-- Directions for this task --
Print out each entry below in full, exactly as given, excluding pictures.
○ ○ ○ ○ ○ ○ ○
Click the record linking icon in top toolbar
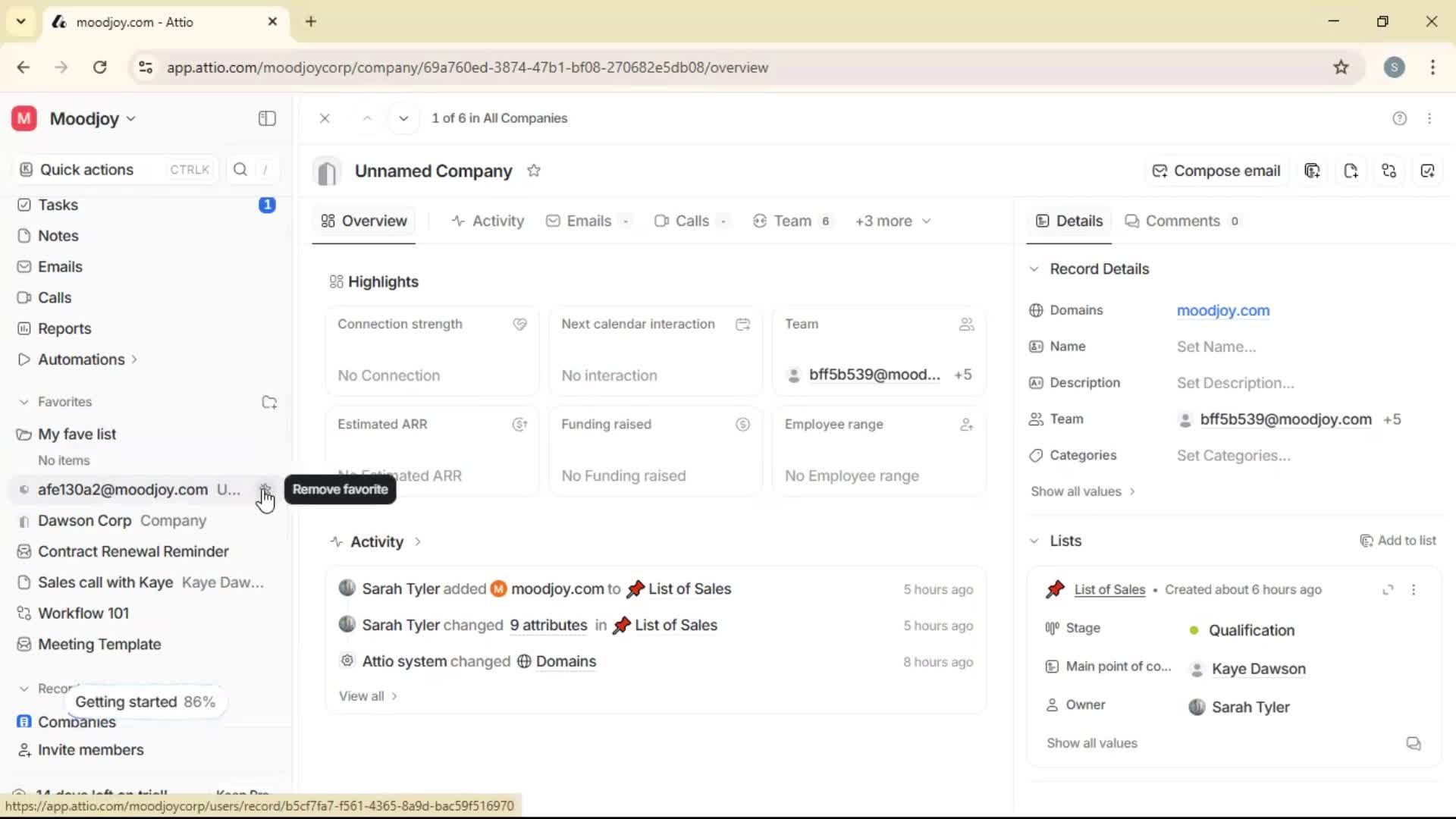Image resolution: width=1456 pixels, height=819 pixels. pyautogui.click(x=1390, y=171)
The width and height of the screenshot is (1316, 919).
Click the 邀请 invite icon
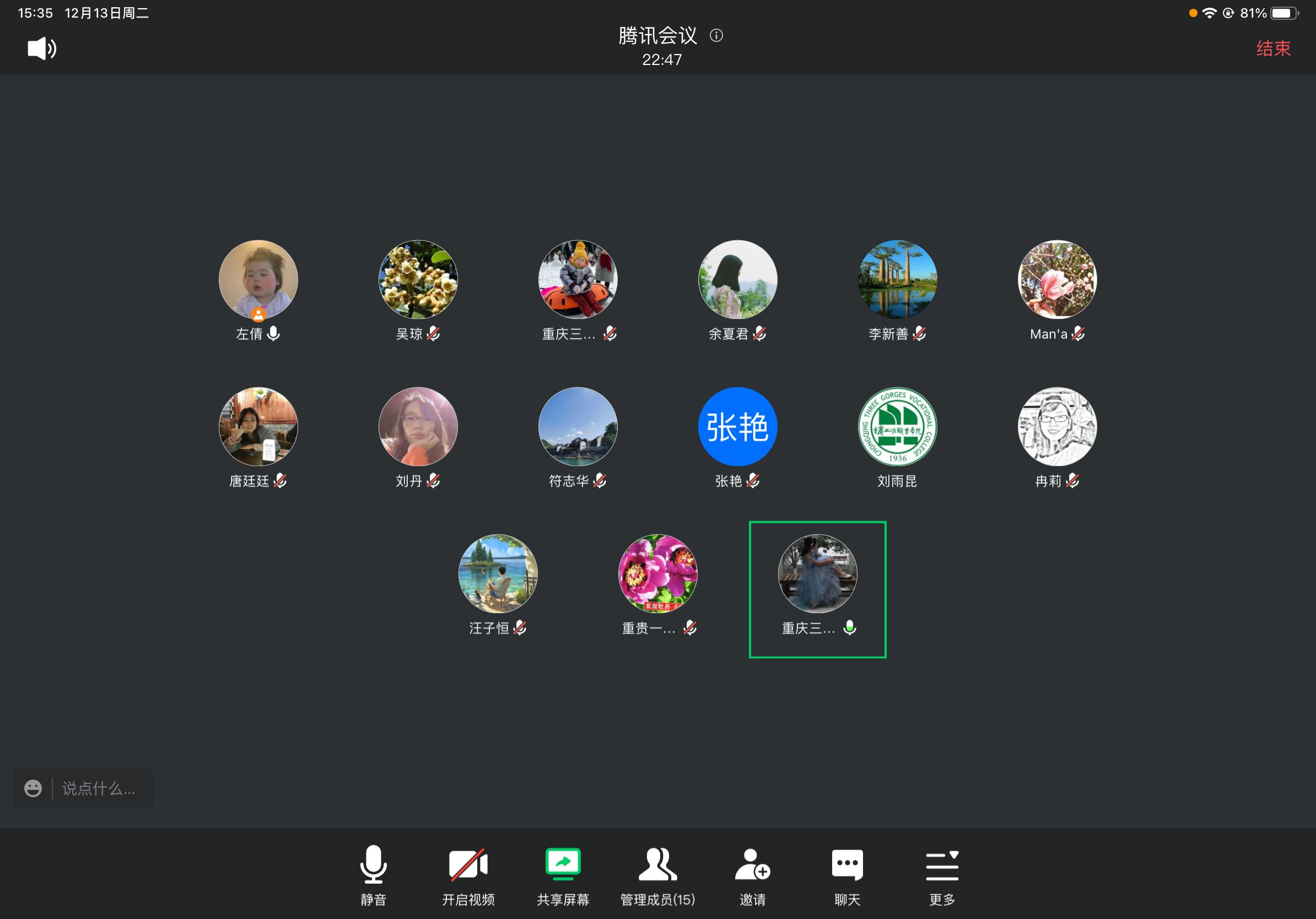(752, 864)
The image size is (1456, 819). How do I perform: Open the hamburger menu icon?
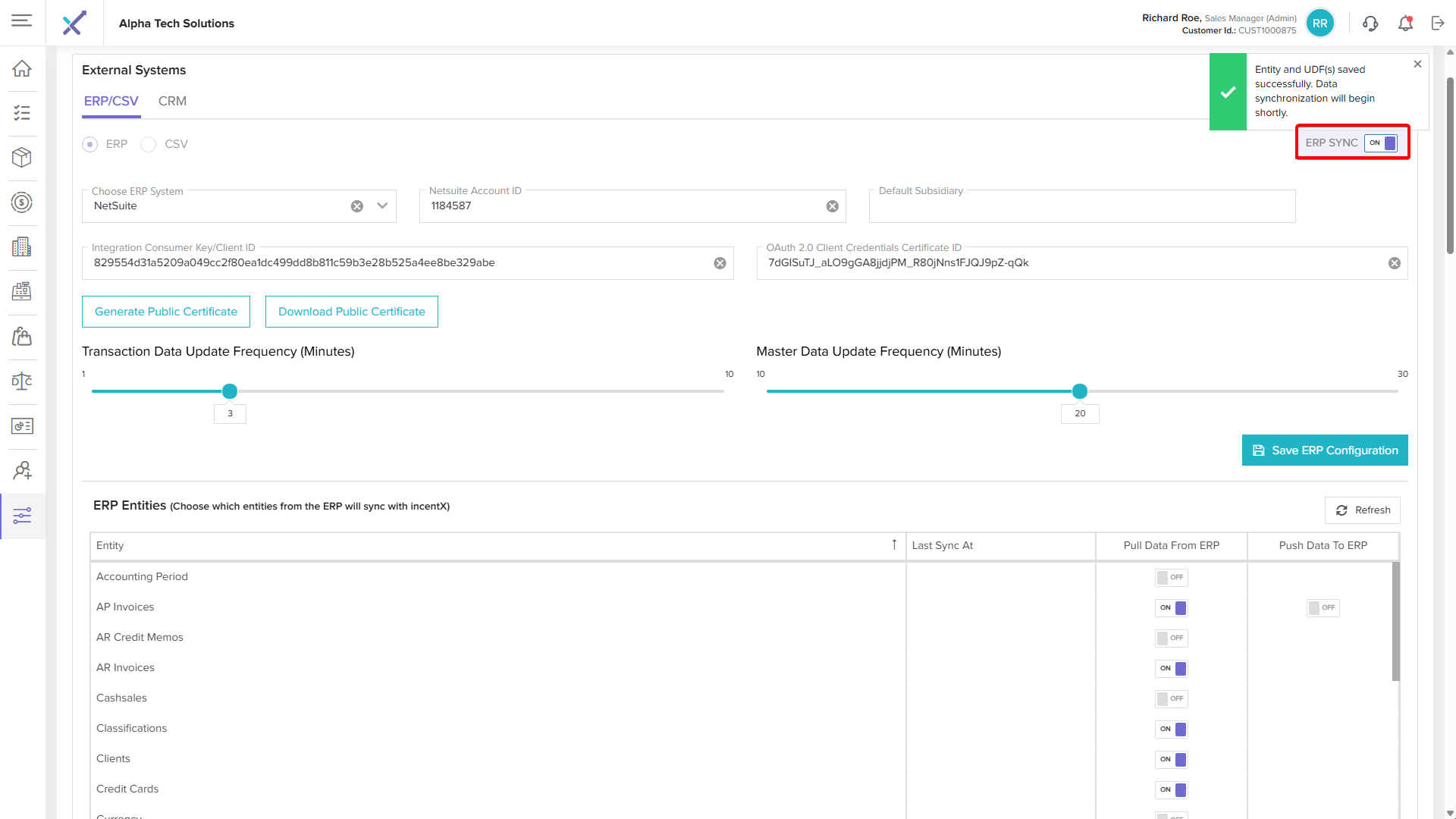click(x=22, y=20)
○ ○ ○ ○ ○ ○ ○
-- Your solution --
Click the record linking icon in top toolbar
Image resolution: width=1456 pixels, height=819 pixels. pyautogui.click(x=1390, y=171)
The width and height of the screenshot is (1316, 919).
Click the 邀请 invite icon
(752, 864)
The image size is (1456, 819). How do I perform: Open the hamburger menu icon?
click(x=22, y=20)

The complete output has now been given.